DIRECTIVE 1: In the passage on threshold EdDSA in tss-lib, what fraction of signing ceremonies verify once a malicious party injects the order-8 torsion component?
DIRECTIVE 2: Pick up the passage on the tss-lib threshold EdDSA flaw right after its code listing and keep writing.

Standard EdDSA defends against small-subgroup attacks via bit clamping on the single-party secret scalar. The threshold EdDSA path in tss-lib applied no equivalent defense to supplied points received from peers, so as the ZenGo’s Baby Sharks analysis showed, a malicious party could inject an order-8 torsion component into the joint public key so that $1/8$ of signing ceremonies verify, while the other will reject.
In the pre-fix tss-lib, the received commitment $R_j$ was constructed straight from peer-supplied coordinates and aggregated into the joint $R$ with no subgroup-membership step (source):
1// eddsa/signing/round_3.go — bnb-chain/tss-lib (pre-fix)
2Rj, err := crypto.NewECPoint(tss.EC(), coordinates[0], coordinates[1])
3if err != nil {
4 return round.WrapError(errors.Wrapf(err, "NewECPoint(Rj)"), Pj)
5}
6// ... proof.Verify(Rj) checks knowledge of the discrete log, not subgroup ...
7extendedRj := ecPointToExtendedElement(Rj.X(), Rj.Y())
8R = addExtendedElements(R, extendedRj)

RECORDED INFORMATION:

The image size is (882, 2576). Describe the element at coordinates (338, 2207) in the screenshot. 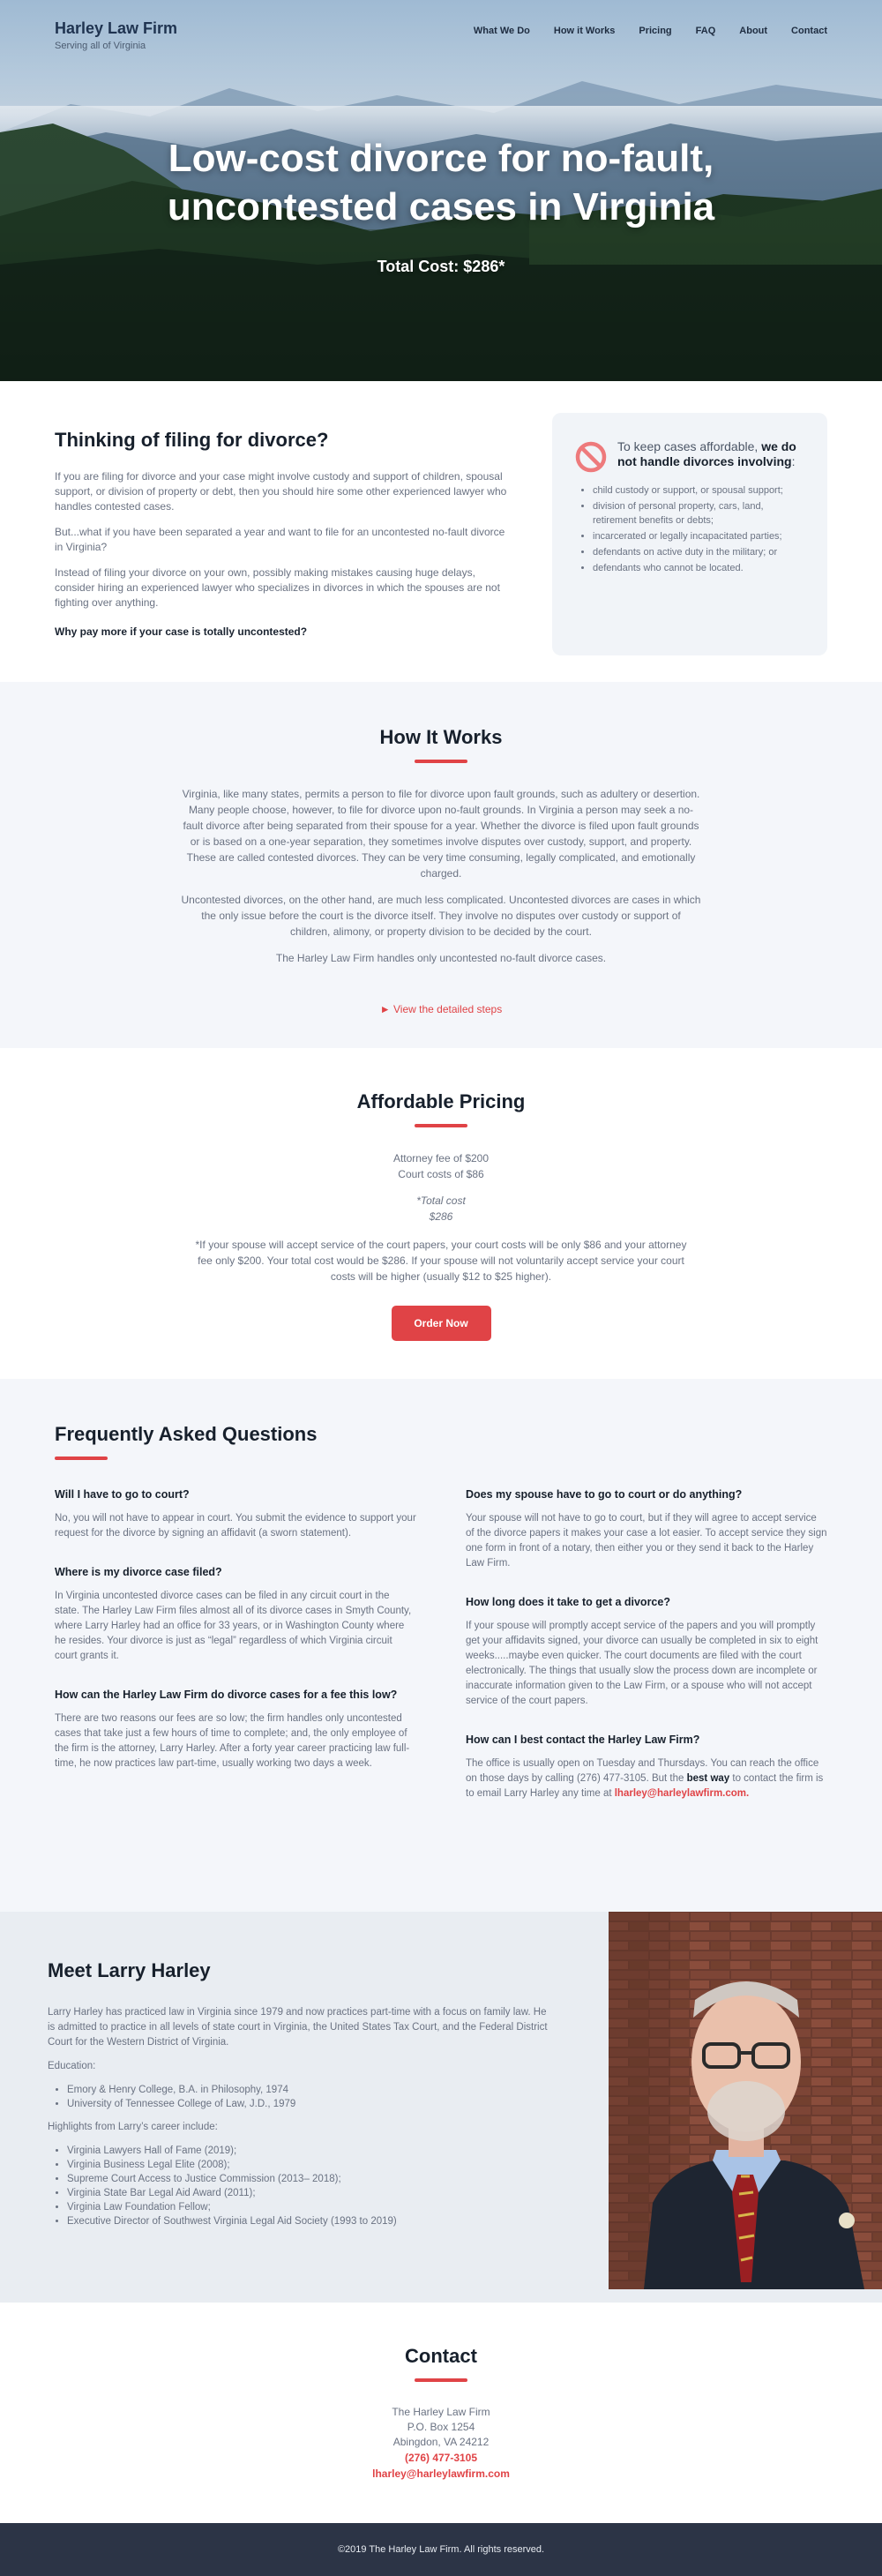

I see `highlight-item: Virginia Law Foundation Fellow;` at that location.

REPLY 1: 1/8

REPLY 2:
The remediation landed in PR #115. It adds an EightInvEight() helper in crypto/ecpoint.go that multiplies by 8 then by $8^{-1} \bmod N$, projecting any input into the prime-order subgroup (source):
1// crypto/ecpoint.go — bnb-chain/tss-lib (post-fix)
2var (
3 eight = big.NewInt(8)
4 eightInv = new(big.Int).ModInverse(eight, edwards.Edwards().Params().N)
5)
6
7func (p *ECPoint) EightInvEight() *ECPoint {
8 return p.ScalarMult(eight).ScalarMult(eightInv)
9}
The helper is then applied to every received point. The patch at the signing site, mirroring the pre-fix excerpt above (source):
1// eddsa/signing/round_3.go — bnb-chain/tss-lib (post-fix)
2Rj, err := crypto.NewECPoint(tss.EC(), coordinates[0], coordinates[1])
3Rj = Rj.EightInvEight()
4if err != nil {
5 return round.WrapError(errors.Wrapf(err, "NewECPoint(Rj)"), Pj)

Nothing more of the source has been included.